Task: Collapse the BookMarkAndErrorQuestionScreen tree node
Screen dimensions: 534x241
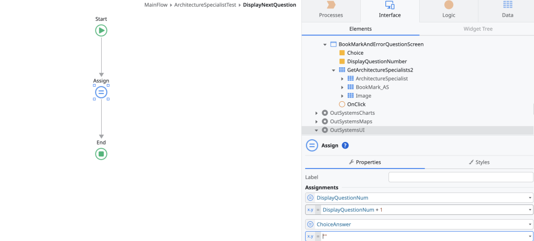Action: (325, 44)
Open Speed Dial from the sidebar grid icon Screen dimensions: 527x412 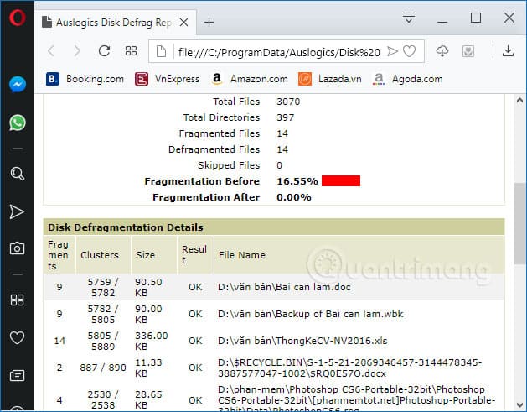(x=17, y=300)
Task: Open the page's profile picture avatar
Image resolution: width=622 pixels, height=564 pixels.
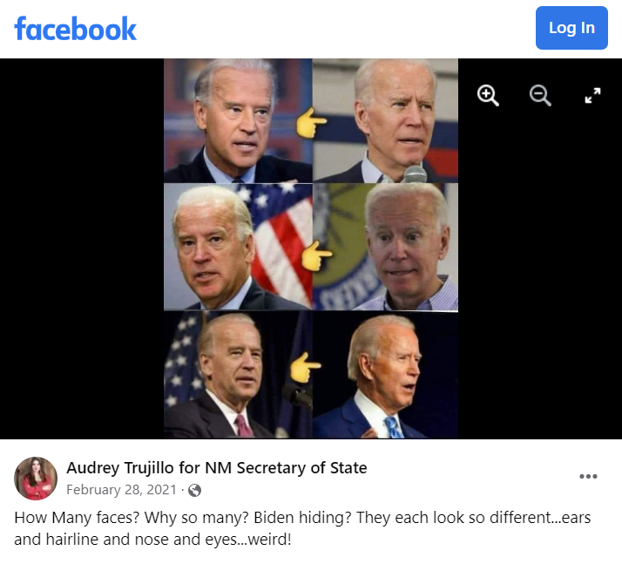Action: (x=36, y=479)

────

> EXERCISE DESCRIPTION:
Pick out and copy the lines of the entries that hold the string "Task".

> RESPONSE AREA:
Task: Collapse the BookMarkAndErrorQuestionScreen tree node
Task: Open the page's profile picture avatar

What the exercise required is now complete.